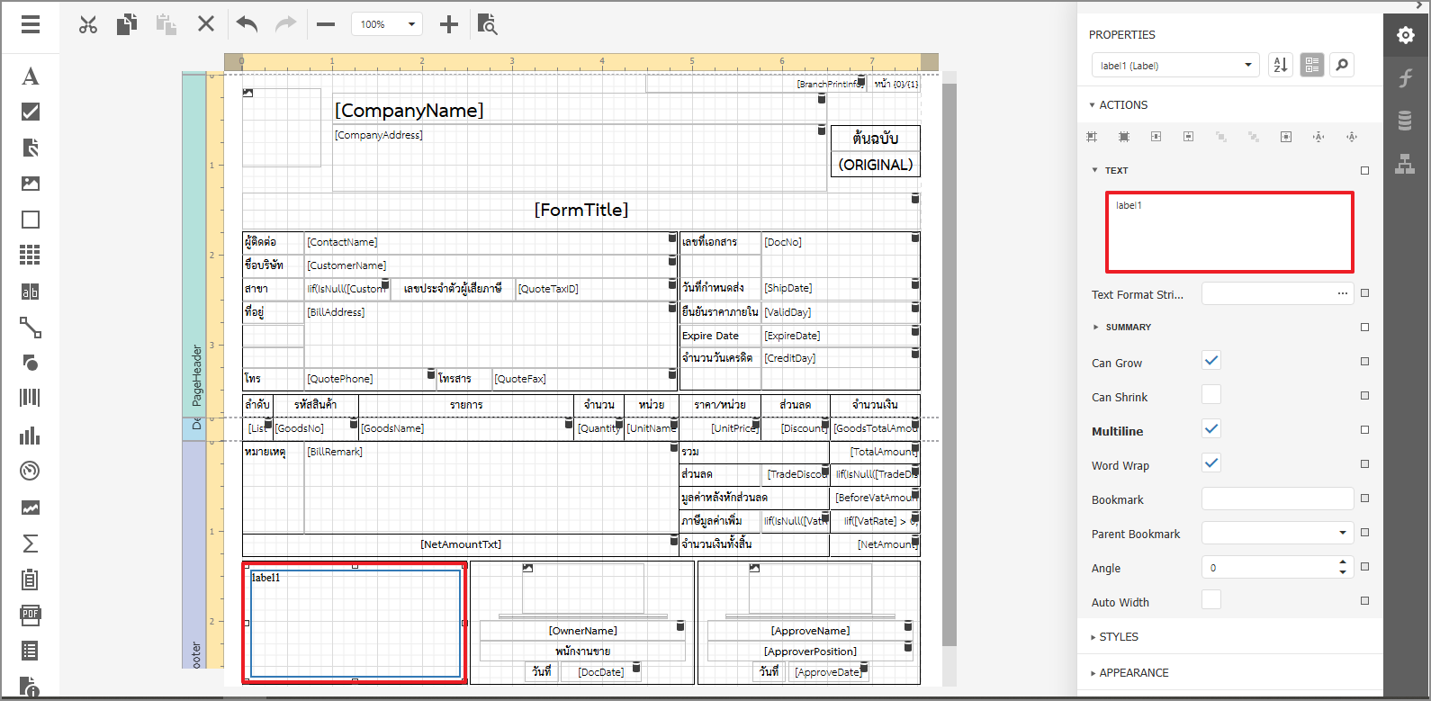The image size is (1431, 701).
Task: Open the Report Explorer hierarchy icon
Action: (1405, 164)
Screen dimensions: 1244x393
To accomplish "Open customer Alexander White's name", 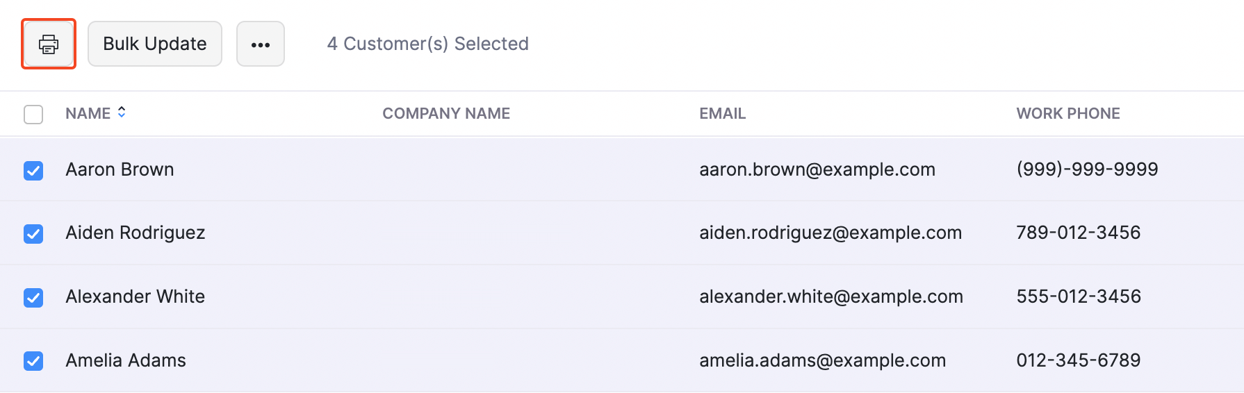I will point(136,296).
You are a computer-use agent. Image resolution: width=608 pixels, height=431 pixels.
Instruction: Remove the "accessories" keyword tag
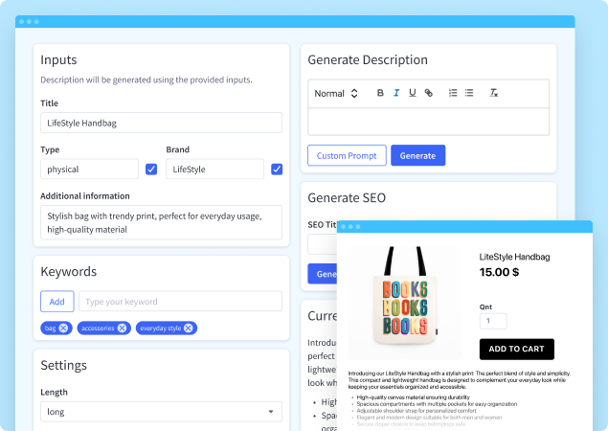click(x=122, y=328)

# # # # # # #

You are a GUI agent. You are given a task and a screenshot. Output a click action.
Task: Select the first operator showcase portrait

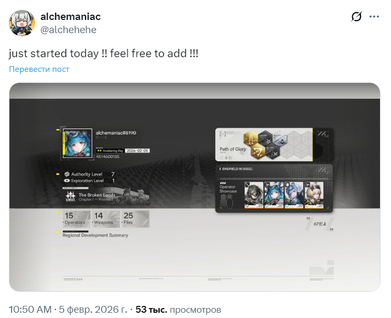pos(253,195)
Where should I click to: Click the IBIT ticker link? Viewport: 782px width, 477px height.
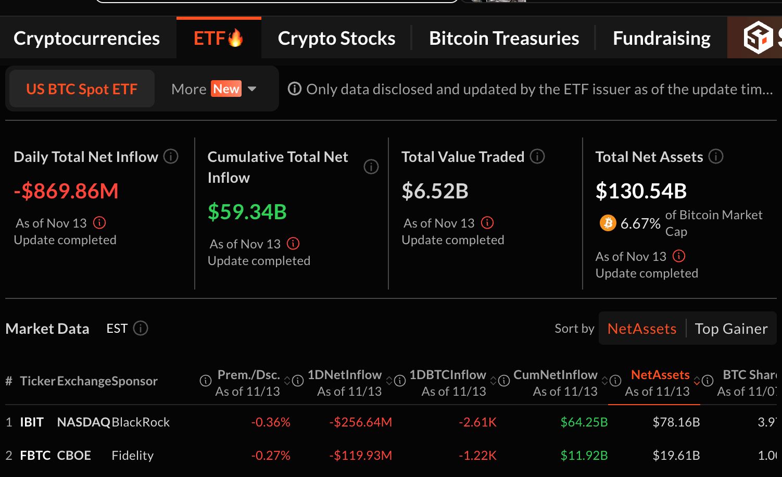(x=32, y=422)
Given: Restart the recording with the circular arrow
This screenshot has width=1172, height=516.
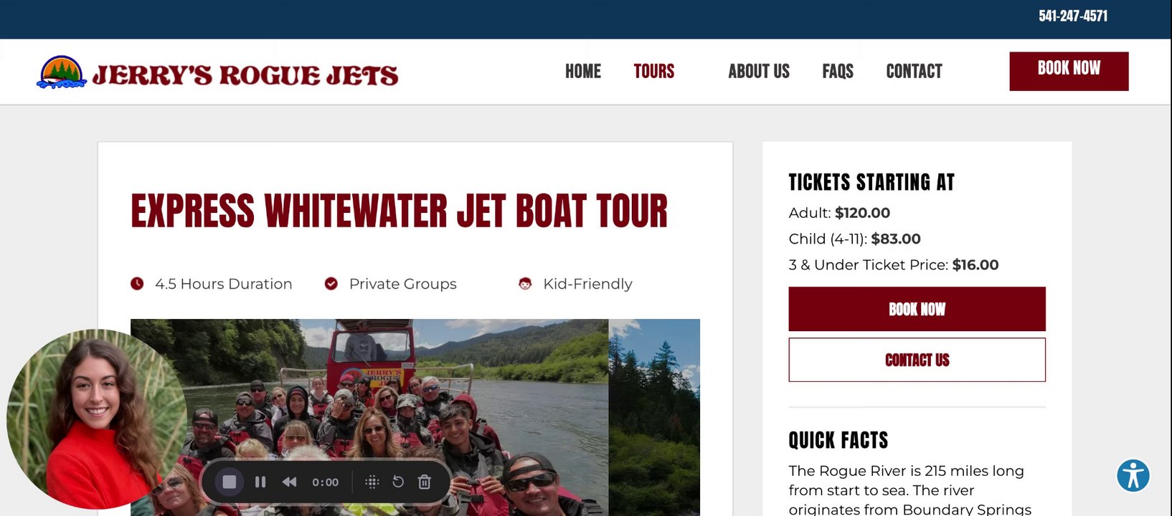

# # # # # # #

▶ _WORK ORDER_:
Wherever a line of the entries holds the string "screenshot", copy that line.

▶ _RESPONSE BOX_:
You are a GUI agent. You are given a task and a screenshot. Output a click action.
This screenshot has width=1172, height=516.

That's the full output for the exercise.